Más de 11,000 policías piden no encarcelar a sargento dominicano acusado de homicidio en NY

La familia de Eric Duprey exige justicia, mientras el sargento Duran enfrenta una posible condena de entre cinco y quince años de prisión

El sargento Erik Durán, de 38 años, durante la audiencia del 6 de febrero de 2026 en la que fue declarado culpable por la muerte de Eric Duprey en 2023. (Fuente externa)

Más de 11,000 agentes policiales de distintas partes del mundo han firmado una petición para evitar que el sargento dominicano del Departamento de Policía de Nueva York, Erik Duran, sea enviado a prisión tras ser declarado culpable de homicidio involuntario.

La solicitud será presentada ante el juez de El Bronx, Guy Mitchell, quien tiene a su cargo el caso y deberá dictar sentencia el próximo jueves. Los firmantes piden que la condena no implique cárcel, argumentando que el agente actuó en cumplimiento de su deber en una situación de alta presión.

Duran fue hallado culpable por la muerte de Eric Duprey, de 30 años, ocurrida el 23 de agosto de 2023 durante una redada antidrogas en la avenida Aqueduct, cerca de la calle 192 Oeste, en el sector Kingsbridge Heights, en El Bronx.

De acuerdo con el expediente, Duprey huía en una motocicleta cuando el sargento levantó una nevera portátil llena de hielo y bebidas y la lanzó con ambas manos contra el sospechoso.

El impacto provocó que perdiera el control, chocara contra un árbol y saliera despedido del vehículo. Al no llevar casco, se golpeó la cabeza contra el bordillo y terminó debajo de un automóvil estacionado, sufriendo heridas fatales.

Petición de apoyo a Duran

En la petición, los agentes sostienen que Duran no debería ser castigado por tomar una decisión en fracciones de segundo. “El trabajo de proteger al público de los delincuentes es inherentemente peligroso y conlleva riesgos imprevistos.

Como agentes del orden, no se puede esperar que cumplamos eficazmente con nuestro trabajo sabiendo que una decisión de buena fe podría costarnos la libertad”, señala el documento.

También advierten que muchos delincuentes reincidentes no enfrentan prisión, pese a los riesgos que asumen los oficiales para arrestarlos.

Aproximadamente 7,000 de los firmantes pertenecen al propio Departamento de Policía de NY (NYPD por sus siglas en inglés), mientras que otros incluyen agentes federales y policías de ciudades como Chicago, Phoenix, Milwaukee, Orlando, Los Ángeles, Dallas y Atlanta.

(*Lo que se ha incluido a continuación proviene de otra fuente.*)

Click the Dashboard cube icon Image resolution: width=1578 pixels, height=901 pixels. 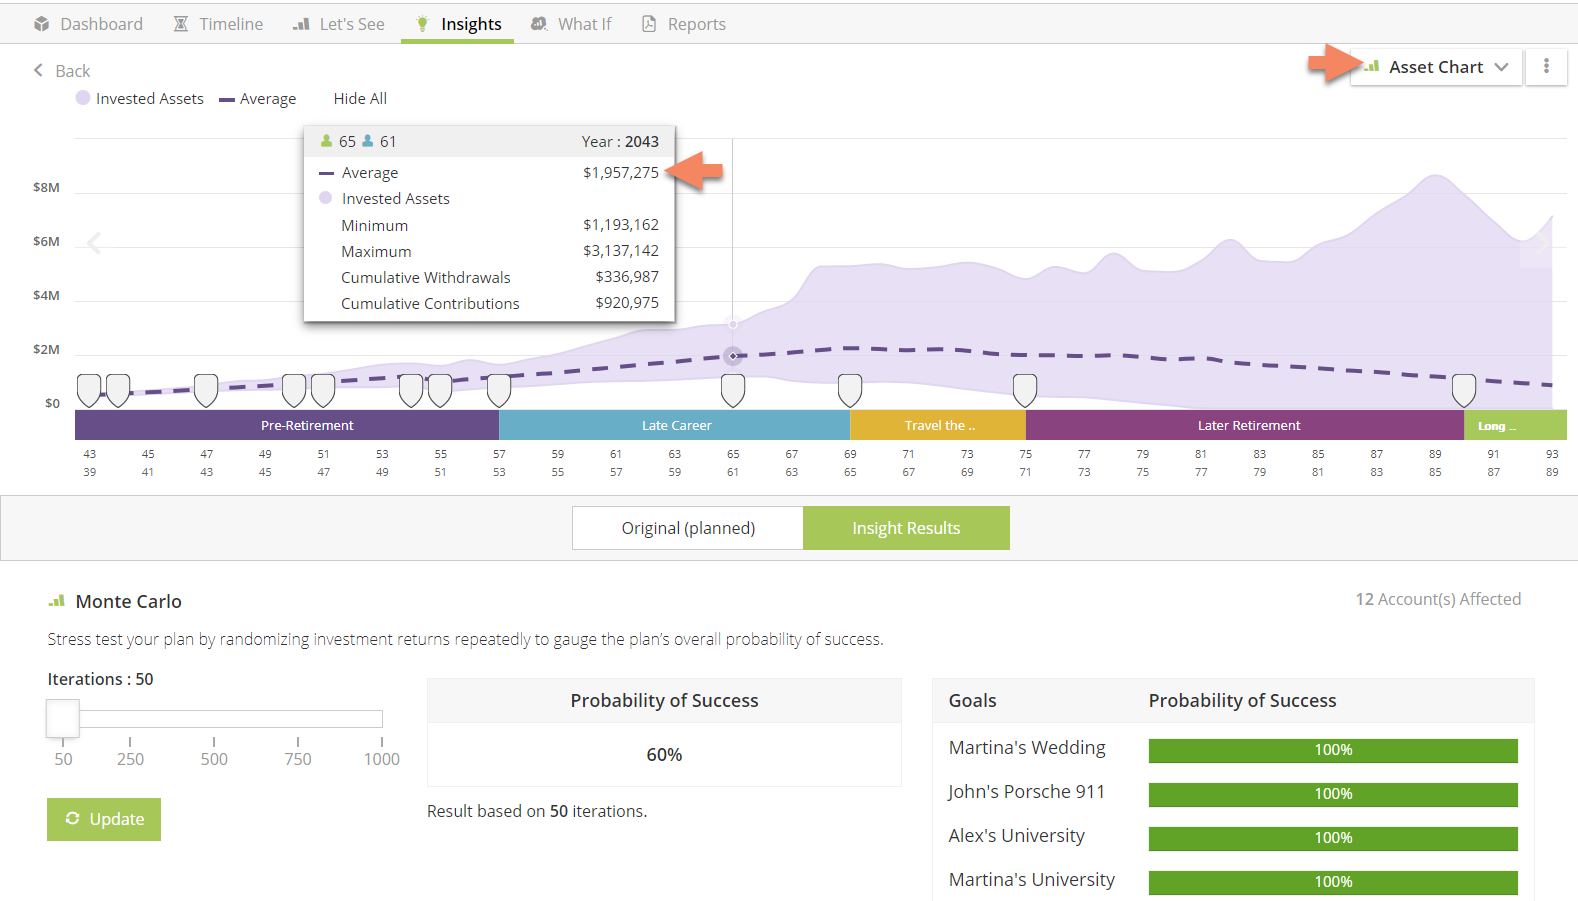tap(41, 24)
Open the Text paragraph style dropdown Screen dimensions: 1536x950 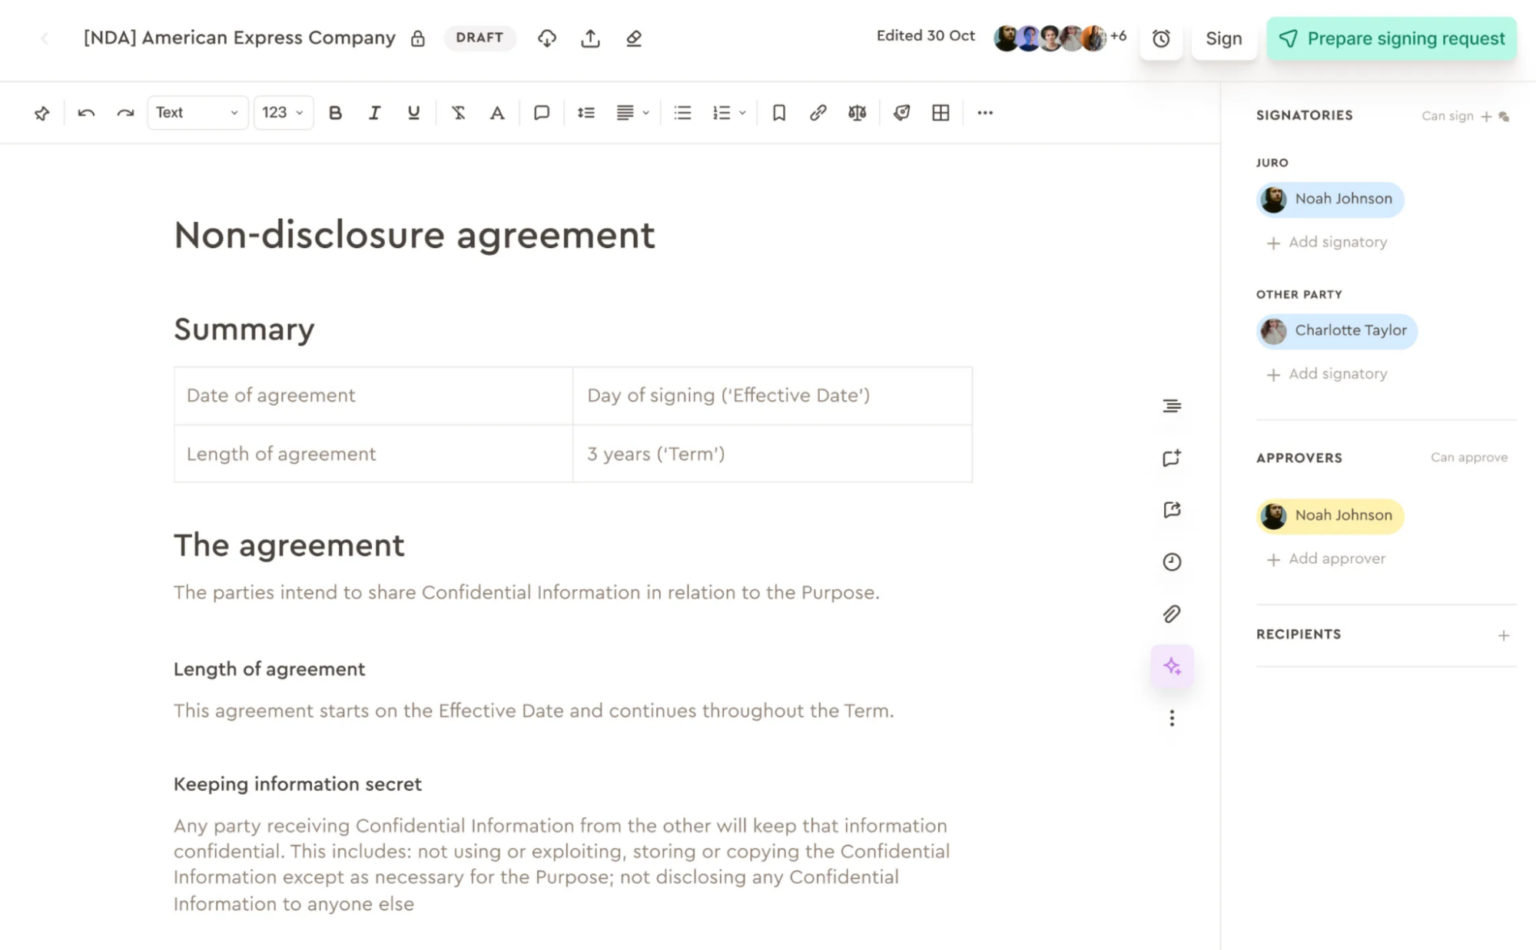click(x=197, y=112)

  • La petición también cuenta con el respaldo de miembros de Scotland Yard y del Servicio de Policía de Ottawa.

Reacciones y contexto del caso

El impulso de la iniciativa ha sido atribuido, en parte, al presidente de la Asociación de Sargentos del NYPD, Vincent Vallelong, quien defendió la actuación del agente.

“Cumplió con su deber. Hizo lo mismo que cualquier policía habría hecho en esa situación. Después de esto, todos los policías estarán preocupados por si su próxima decisión les costará la libertad”, afirmó.

Vallelong también destacó que Duran creció en los mismos barrios donde trabajaba como oficial, señalando que era el tipo de agente que las comunidades necesitan patrullando esas zonas. A su juicio, la condena fue injusta.

Durante el juicio, la fiscalía argumentó que el hecho de que Duran levantara la nevera con ambas manos evidenciaba que era consciente del peligro que implicaba lanzarla contra una persona en movimiento.

Sin embargo, el propio Duran declaró que el objeto “no pesaba” y aseguró que su intención era proteger a otros agentes durante la operación encubierta.

Las autoridades indicaron que Duprey, quien trabajaba como repartidor, presuntamente estaba comprando drogas al momento del operativo. No obstante, su familia sostiene que huyó porque la motocicleta que conducía no estaba registrada.

Por su parte, la familia de la víctima ha insistido en que se haga justicia. Su abogado, Jonathan Roberts, afirmó que han esperado durante mucho tiempo una decisión judicial que refleje la gravedad de lo ocurrido.

Tras el veredicto de culpabilidad emitido en febrero, sostuvo que la tragedia fue resultado de una decisión “injustificada y peligrosa” por parte del agente en una situación que no era violenta.

Duran, quien ya fue destituido del NYPD, enfrenta una posible pena de entre cinco y quince años de prisión. Su caso marca un precedente, al convertirse en el primer agente del NYPD en ser llevado a juicio por homicidio desde el proceso contra el oficial Hugh Barry en 2016.

El caso ha generado un intenso debate sobre el uso de la fuerza por parte de la policía y las decisiones que deben tomar los agentes en escenarios de rápida evolución, especialmente cuando estas terminan en consecuencias fatales.